Tribal governments, conservation groups, small recreation businesses, and national advocacy organizations like the Theodore Roosevelt Conservation Partnership, Backcountry Hunters & Anglers, and Outdoor Alliance have publicly opposed the public land sell-off provision. They warn that the measure bypasses hearings and public input, threatens access to public lands, and endangers sacred sites, wildlife corridors, and rural economies. The Southern Utah Wilderness Alliance called it a direct threat to Utah’s redrock country, and multiple Indigenous groups have condemned the lack of tribal consultation.
And the land grab is happening in a political context where the Trump family, once again in the White House, is expanding its business empire, including foreign real estate deals. According to Eliot Brown of The Wall Street Journal, India’s richest man, Mukesh Ambani, is one of many international investors pouring money into Trump Organization developments. These include projects in real estate, cryptocurrency, and other sectors that stand to benefit from relaxed land-use and ownership rules. It is worth asking whether this land policy is a public act or a private arrangement with public consequences.
Public lands do more than store carbon. They store stories. They teach children the sound of a free-running stream. They preserve the last unbroken skies. They support a $1.2 trillion outdoor recreation economy that sustains 5 million jobs and helps recharge watersheds that irrigate crops across the American West.
The land they’re targeting is not empty. It is not surplus. It is alive. It is where the land still speaks in the languages of those who came before. Where every ridge holds a name, every stream a story. It’s where people go to breathe again. To walk without noise. To teach a child how water sounds. It’s where we remember we are small, and that smallness is sacred.
What’s being auctioned is not just land. It is access. It is silence. It is memory, future, belonging, and the last wild chance some people have to feel whole again.
Privatizing these lands is not only an economic and environmental betrayal. It is a moral one. This is not about housing. This is about extraction. This is about raw power, inherited greed, and the open theft of the commons. To do so is to erase the covenant between people and place, to sell the inheritance that binds generations.
And when it’s gone, it’s gone. You don’t replant a thousand-year-old forest. You don’t buy back a clean river. You don’t resurrect what you sold to a bulldozer.
Congress is moving fast, and the window to stop this is closing. The provision to force the sale of public lands is buried deep in a massive budget bill, shielded from public debate and poised to pass quietly behind a smokescreen of competing headlines. This is the moment to act. Delay means disappearance. Once these lands are gone, they do not come back.

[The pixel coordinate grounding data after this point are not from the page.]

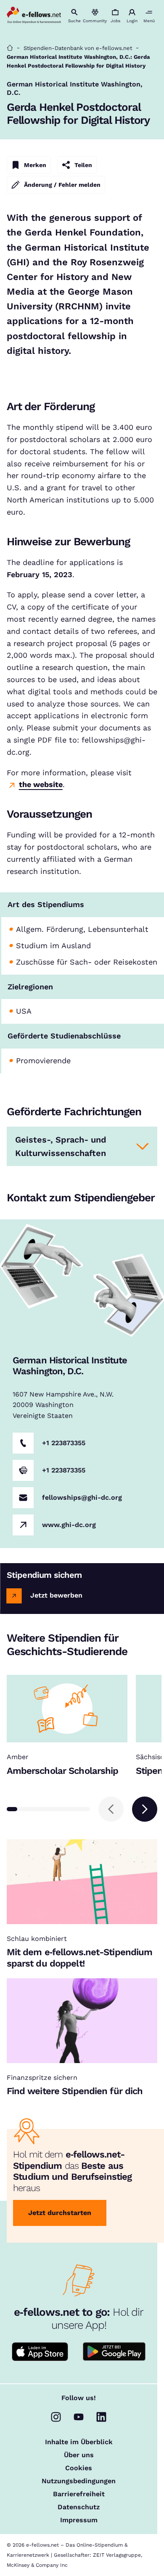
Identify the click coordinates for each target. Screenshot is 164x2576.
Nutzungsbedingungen (79, 2481)
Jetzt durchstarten (59, 2213)
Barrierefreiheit (79, 2494)
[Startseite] (10, 48)
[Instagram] (56, 2417)
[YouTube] (78, 2417)
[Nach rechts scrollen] (144, 1809)
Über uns (79, 2455)
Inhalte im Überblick (79, 2442)
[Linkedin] (101, 2417)
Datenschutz (79, 2507)
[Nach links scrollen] (111, 1809)
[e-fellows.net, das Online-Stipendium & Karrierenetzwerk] (34, 15)
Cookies (78, 2468)
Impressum (79, 2520)
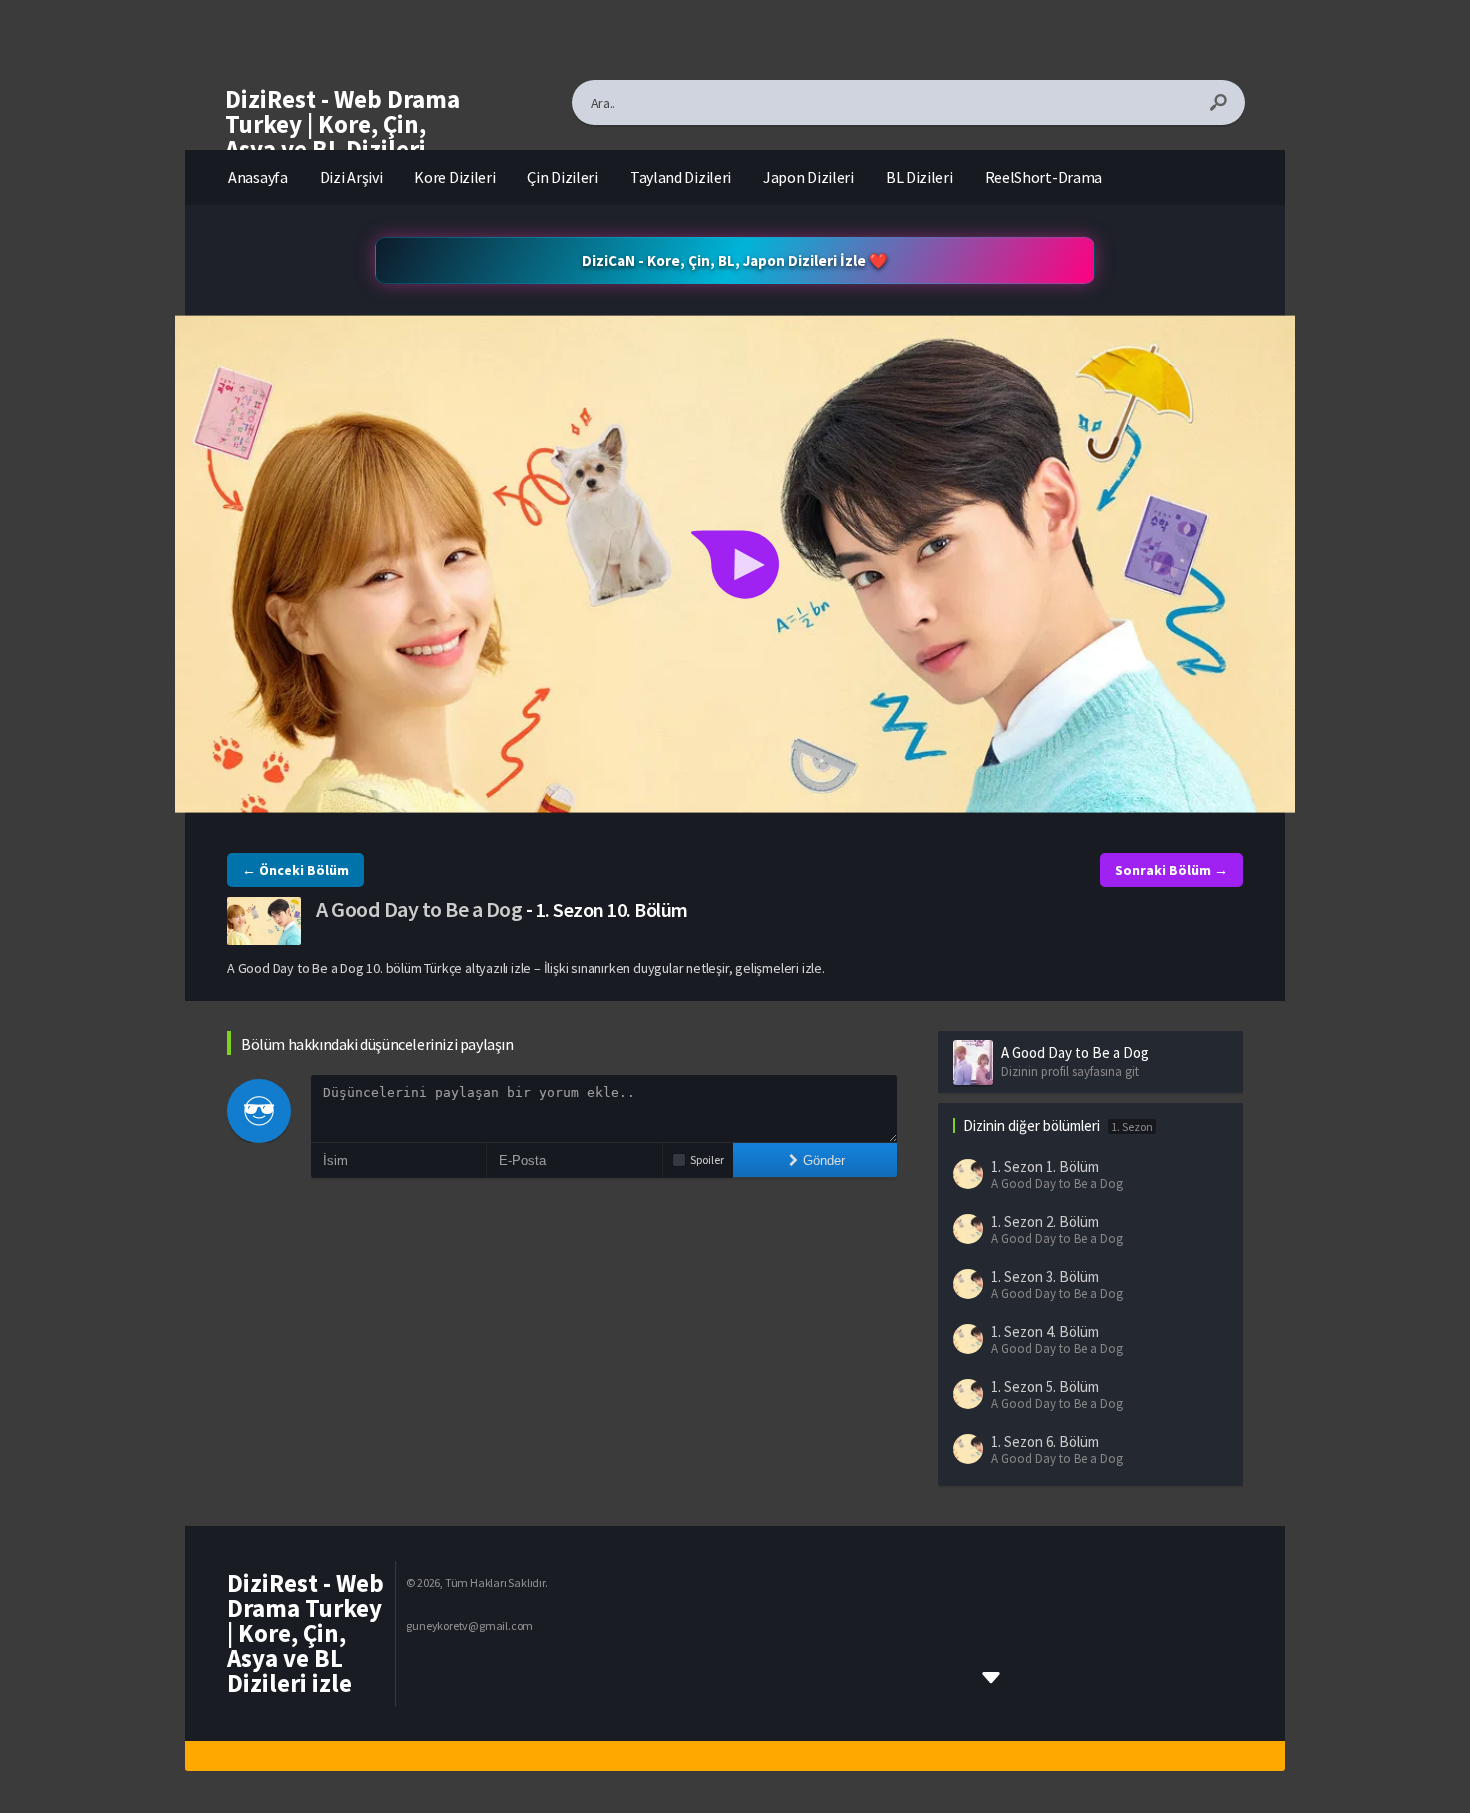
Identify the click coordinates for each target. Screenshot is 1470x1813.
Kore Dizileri (454, 177)
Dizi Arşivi (351, 177)
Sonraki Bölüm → (1171, 870)
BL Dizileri (919, 177)
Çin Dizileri (562, 177)
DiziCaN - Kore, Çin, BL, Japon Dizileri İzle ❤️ (735, 260)
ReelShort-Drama (1044, 177)
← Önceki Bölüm (295, 870)
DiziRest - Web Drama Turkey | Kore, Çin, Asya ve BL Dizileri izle (342, 136)
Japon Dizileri (808, 177)
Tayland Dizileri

Rep. John D. Dingell, America’s longest-serving member of Congress, often reminded us that public lands are more than state assets. He believed they are held in trust, stating plainly, “In democratic government, elected officials do not have power. They hold power in trust for the people who elected them.”
We were never meant to sell the sacred. But if we stay silent now, the lines on the map will be redrawn without us. The land will forget we were ever part of it.